Quem como eu criança e que ainda antes de saber que músicas fossem essas cantarolava em surdina «Jesus, Joy of Man's Desiring» e o tema da Tocatta e Fuga em ré menor; e que desde os catorze anos, quando finalmente comecei a tocar de piano, encontrei no estudo das Invenções, das Suites e dos Prelúdios e Fugas o meu único templo terrestre, círculo de paz, casa... casa de oração para um credo ainda por encontrar - não seria um leitor fácil.

Oiço de novo «Ich habe genug» («Tenho o suficiente»), a Cantata que dá o título às seis páginas em branco do décimo segundo capítulo do livro de Pedro Eiras e, por segundos, o voo é de tal modo abstracto e intensivo que eu, que sou míope e que vejo tão bem ao perto, poiso os olhos na minha agenda e tenho grande dificuldade em focar e compreender a minha caligrafia.

Estranheza absoluta de quem chega de uma outra luz, e cujos olhos não se habituam.

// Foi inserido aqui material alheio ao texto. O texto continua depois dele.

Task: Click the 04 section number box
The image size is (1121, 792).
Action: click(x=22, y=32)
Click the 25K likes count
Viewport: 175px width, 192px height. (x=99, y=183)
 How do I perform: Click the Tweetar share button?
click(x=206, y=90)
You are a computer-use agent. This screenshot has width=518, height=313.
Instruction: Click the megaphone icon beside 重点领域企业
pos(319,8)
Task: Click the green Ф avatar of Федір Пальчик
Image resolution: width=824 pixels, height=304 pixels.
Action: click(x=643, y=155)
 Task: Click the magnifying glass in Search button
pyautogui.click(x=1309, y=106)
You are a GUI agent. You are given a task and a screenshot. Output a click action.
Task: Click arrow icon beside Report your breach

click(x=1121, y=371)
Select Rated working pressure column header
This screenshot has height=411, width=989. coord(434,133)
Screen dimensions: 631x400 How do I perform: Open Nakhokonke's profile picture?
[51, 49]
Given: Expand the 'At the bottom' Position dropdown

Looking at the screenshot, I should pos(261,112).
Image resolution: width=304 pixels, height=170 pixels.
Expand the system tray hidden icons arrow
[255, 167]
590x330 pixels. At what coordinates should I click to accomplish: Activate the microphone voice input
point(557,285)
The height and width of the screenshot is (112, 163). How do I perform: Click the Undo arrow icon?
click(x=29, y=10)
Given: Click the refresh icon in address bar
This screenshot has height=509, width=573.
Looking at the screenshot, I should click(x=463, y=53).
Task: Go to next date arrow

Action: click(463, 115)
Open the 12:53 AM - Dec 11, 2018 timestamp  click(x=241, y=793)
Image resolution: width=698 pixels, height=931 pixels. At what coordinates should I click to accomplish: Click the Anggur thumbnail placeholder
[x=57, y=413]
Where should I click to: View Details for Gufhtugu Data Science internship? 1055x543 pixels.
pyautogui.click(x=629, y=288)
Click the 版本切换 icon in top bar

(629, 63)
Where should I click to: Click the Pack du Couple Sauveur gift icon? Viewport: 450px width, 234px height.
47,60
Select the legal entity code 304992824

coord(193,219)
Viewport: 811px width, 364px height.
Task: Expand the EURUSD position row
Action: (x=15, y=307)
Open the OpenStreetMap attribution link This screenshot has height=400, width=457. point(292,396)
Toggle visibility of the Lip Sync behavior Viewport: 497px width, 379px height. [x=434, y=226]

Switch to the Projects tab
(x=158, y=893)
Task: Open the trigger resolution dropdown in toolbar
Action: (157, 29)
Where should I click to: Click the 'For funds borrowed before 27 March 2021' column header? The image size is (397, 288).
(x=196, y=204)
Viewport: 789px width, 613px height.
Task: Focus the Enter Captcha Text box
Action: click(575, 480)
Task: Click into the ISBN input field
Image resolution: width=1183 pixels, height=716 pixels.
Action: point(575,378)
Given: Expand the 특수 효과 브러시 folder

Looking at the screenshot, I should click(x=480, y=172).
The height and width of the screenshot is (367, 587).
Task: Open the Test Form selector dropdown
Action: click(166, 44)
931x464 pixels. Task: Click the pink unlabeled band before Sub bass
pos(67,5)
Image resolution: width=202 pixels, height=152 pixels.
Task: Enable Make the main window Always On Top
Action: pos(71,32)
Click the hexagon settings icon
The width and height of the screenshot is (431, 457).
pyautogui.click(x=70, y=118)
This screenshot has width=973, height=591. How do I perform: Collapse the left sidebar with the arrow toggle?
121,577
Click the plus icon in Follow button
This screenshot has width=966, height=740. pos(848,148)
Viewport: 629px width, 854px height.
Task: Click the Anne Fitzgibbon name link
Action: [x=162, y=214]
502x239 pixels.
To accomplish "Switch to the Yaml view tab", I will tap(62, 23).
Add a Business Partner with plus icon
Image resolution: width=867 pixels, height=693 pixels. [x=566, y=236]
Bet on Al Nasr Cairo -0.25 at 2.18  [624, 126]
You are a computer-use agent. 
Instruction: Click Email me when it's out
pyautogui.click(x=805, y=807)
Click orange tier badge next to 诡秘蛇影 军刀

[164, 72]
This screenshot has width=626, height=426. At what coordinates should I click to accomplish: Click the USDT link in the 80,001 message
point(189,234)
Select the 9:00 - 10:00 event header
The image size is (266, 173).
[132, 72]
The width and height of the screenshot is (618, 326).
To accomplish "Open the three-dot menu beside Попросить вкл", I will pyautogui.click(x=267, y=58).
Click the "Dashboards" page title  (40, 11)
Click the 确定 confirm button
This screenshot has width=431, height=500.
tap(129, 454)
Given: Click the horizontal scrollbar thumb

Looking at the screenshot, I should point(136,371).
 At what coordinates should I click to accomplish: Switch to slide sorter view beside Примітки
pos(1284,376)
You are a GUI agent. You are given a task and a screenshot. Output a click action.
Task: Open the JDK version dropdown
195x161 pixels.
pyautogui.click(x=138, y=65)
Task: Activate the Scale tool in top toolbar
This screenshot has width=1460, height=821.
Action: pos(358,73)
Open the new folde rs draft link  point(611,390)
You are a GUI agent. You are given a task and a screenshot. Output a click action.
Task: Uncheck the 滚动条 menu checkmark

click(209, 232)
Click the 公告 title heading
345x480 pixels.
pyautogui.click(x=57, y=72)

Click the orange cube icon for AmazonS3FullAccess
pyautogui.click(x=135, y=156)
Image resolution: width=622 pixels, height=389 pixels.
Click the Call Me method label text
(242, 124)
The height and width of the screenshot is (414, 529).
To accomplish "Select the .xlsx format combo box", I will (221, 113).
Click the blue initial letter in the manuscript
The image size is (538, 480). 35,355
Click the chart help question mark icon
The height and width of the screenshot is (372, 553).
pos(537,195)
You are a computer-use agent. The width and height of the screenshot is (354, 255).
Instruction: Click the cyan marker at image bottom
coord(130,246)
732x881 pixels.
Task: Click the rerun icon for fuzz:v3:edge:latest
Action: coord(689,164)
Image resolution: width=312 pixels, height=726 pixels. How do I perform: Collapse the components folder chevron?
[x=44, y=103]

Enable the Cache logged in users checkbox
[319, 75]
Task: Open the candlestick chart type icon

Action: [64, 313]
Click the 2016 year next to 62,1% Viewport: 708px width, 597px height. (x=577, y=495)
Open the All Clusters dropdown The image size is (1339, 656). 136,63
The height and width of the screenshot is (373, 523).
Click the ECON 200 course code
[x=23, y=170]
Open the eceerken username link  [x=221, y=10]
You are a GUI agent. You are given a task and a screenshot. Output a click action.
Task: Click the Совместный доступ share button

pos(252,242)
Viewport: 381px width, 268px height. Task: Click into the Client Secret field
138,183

Braço sem corpo brandindo um gládio

Fragmento 193



BRAÇO SEM CORPO 
BRANDINDO UM GLÁDIO



Entre a árvore e o vê-la


Que arco da ponte mais vela

Deus?... E eu fico tristonho


Por não saber se a curva da ponte


É a curva do horizonte...






Entre o que vive e a vida


Pra que lado corre o rio?


Árvore de folhas vestida -


Entre isso e Árvore há fio?


Pombas voando - o pombal

Está-lhes sempre à direita, ou é real?







Deus é um grande Intervalo,

Mas entre quê e quê?...



Entre o que digo e o que calo


Existo? Quem é que me vê?


Erro-me... E o pombal elevado

Está em torno na pomba, ou de lado?







Podia ser o título de um quadro, este título de poema que traz imediatamente uma imagem fortíssima, uma imagem nua do desespero. O andamento é majestoso, largo, e tem algo de marcha fúnebre. O tom grave, subliminar, por vezes soprado entre dentes, é como o da voz de um mago, com pequenas, suavíssimas, milimétricas intonações de escárnio, ténues melodias para o agudo de uma ironia desencantada e desligada, não por indiferença ou futilidade, mas por tão sofrida. Leio este poema de Pessoa em voz alta, na cama, interrompendo as cartas de Sá-Carneiro que me deixam sobremaneira irritada. Enquanto o leio, totalmente imbuída daquele ritmo obscuro e lento, intensíssimo, o que não interessa para a crítica mas que me interessa a mim é que todos os pelos da minha pele se eriçam como se em contacto com uma fonte eléctrica, como se uma onda que partisse dos pulsos me varresse até à ponta dos pés. O coração aperta-se, os olhos aquecem - e abre-se um espaço imenso. De repente estou no alto de qualquer coisa muito alta e vejo uma paisagem muito vasta. Não sabemos como sabemos, mas eu sei como dizer este poema. Que andamento, que curva melódica em cada frase, que registo nas palavras, que respirações, que pausas, que cortes. E o poema é toda uma síntese (insuperável) de uma entrada no caos, uma síntese da minha própria existência. Porque não chorar, se estas lágrimas, de uma forma tão obscura, me redimem? «Que arco da ponte mais vela / Deus?...» Quem algum dia lhe aconteceu perguntar «Entre a árvore e vê-la / Onde está o sonho?» e entrou no caos, naquele caos em que a pergunta «o pombal está-lhes sempre à direita, ou é real?» faz sentido e em que a dor não dá tréguas, nem aquelas que se conquistam com os ciclos torturados da morte lenta e ressureição por meio do álcool ou de outras drogas, sabe que a heteronímia não é mais que um recurso (um entre poucos) para se ficar inteiro.